(293) A case of panniculitis-like T-cell lymphoma arising in a patient with malignant melanoma during nivolumab treatment

Abstract

A 63-year-old woman had a blackish macule in the left big toe. Recently, the macule has been elevating; therefore, she visited the previous doctor. She was presented to our institution for treatment, and the nodule was resected. Malignant melanoma (MM, Breslow thickness 5mm, Clark level Ⅳ, pT4b) was diagnosed by histological examination. The tumor was conspicuous for neural invasion and showed a desmoplastic melanoma-like change in the extensive area. Although she underwent additional resection, a new nodule was detected in the left lung after 3 years. It was surgically removed and diagnosed as MM metastasis.

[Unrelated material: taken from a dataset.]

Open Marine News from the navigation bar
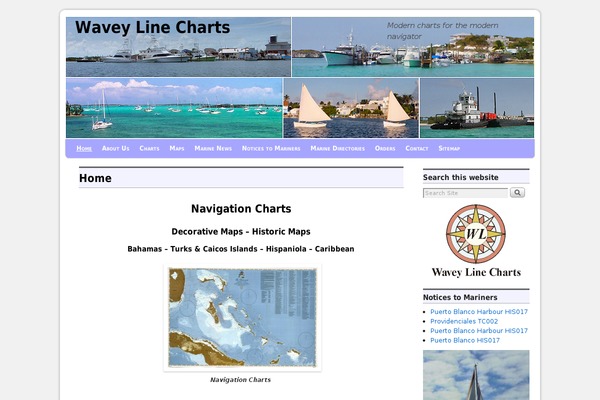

For 1 year, she was treated with nivolumab and ipilimumab but stopped because of liver dysfunction and alopecia due to immune-related adverse events (irAEs). After recovery, she resumed nivolumab; however, the subcutaneous multiple nodules appeared after 7 months. The nodule’s biopsy specimen showed diffuse atypical lymphocyte infiltration and partially showed rimming of fat cells. The atypical lymphocytes were positive for CD3, CD8, and granzyme B and negative for CD56 and EBER-ISH. We diagnosed it as panniculitis-like T-cell lymphoma (PTCL), and all nodules were resected because it was restricted in the abdominal skin. Consequently, she experienced recurrences eight times in 17 months; six in the thigh skin and two in the inguinal lymph nodes, and she has progressed approximately uneventfully with pembrolizumab. Nowadays, many irAEs were reported and many were autoimmune like-disease; however, there is no report of nivolumab-related PTCL.